• WORK INSTRUCTIONS: Return, unchanged, every line starting at the one with "Click the 类型" and running through the last line of the material below, with nothing else added.

• DATA FOR PROCESSING:

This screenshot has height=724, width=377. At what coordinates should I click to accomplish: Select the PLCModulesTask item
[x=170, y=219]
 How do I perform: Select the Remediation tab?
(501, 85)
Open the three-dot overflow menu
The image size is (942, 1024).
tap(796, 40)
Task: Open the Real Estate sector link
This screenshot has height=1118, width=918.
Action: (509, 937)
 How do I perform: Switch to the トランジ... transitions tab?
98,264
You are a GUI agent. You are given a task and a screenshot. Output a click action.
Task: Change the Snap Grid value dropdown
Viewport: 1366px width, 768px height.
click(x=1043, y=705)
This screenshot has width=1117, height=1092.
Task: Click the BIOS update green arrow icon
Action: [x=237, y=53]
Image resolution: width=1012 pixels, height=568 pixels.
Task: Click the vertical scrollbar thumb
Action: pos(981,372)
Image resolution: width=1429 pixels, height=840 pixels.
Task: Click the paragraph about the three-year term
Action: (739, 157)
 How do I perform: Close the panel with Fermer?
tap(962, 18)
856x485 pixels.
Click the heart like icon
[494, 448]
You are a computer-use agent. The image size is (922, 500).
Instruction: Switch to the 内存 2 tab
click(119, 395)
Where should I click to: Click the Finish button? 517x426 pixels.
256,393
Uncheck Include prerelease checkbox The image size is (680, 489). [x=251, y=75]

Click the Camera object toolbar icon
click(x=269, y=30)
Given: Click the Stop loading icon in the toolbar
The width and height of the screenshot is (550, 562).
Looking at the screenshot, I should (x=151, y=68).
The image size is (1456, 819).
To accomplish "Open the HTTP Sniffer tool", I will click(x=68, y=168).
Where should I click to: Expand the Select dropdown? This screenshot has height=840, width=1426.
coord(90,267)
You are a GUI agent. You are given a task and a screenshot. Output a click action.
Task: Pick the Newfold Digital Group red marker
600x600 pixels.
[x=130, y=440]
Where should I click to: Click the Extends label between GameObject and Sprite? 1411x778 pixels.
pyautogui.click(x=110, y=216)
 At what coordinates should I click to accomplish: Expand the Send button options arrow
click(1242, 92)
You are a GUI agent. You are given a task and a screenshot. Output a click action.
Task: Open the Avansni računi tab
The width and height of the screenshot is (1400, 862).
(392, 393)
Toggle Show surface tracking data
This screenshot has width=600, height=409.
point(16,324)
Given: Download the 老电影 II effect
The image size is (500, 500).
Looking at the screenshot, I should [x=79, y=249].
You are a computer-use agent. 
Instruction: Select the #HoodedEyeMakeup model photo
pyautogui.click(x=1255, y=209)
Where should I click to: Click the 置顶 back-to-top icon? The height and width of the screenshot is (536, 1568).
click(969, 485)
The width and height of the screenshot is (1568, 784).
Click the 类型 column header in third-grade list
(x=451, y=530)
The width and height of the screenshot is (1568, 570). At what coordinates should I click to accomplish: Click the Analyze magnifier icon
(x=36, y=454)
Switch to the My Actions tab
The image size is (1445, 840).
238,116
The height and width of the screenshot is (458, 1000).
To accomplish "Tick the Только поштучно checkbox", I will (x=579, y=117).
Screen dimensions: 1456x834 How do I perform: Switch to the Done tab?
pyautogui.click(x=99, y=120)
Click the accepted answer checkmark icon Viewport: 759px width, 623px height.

• RESPONSE:
Click the 类型 column header in third-grade list
(x=451, y=530)
The width and height of the screenshot is (1568, 570). At what coordinates should I click to accomplish: Click the Analyze magnifier icon
(x=36, y=454)
Switch to the My Actions tab
The image size is (1445, 840).
238,116
The height and width of the screenshot is (458, 1000).
To accomplish "Tick the Только поштучно checkbox", I will (x=579, y=117).
Screen dimensions: 1456x834 How do I perform: Switch to the Done tab?
pyautogui.click(x=99, y=120)
Click the accepted answer checkmark icon Viewport: 759px width, 623px height.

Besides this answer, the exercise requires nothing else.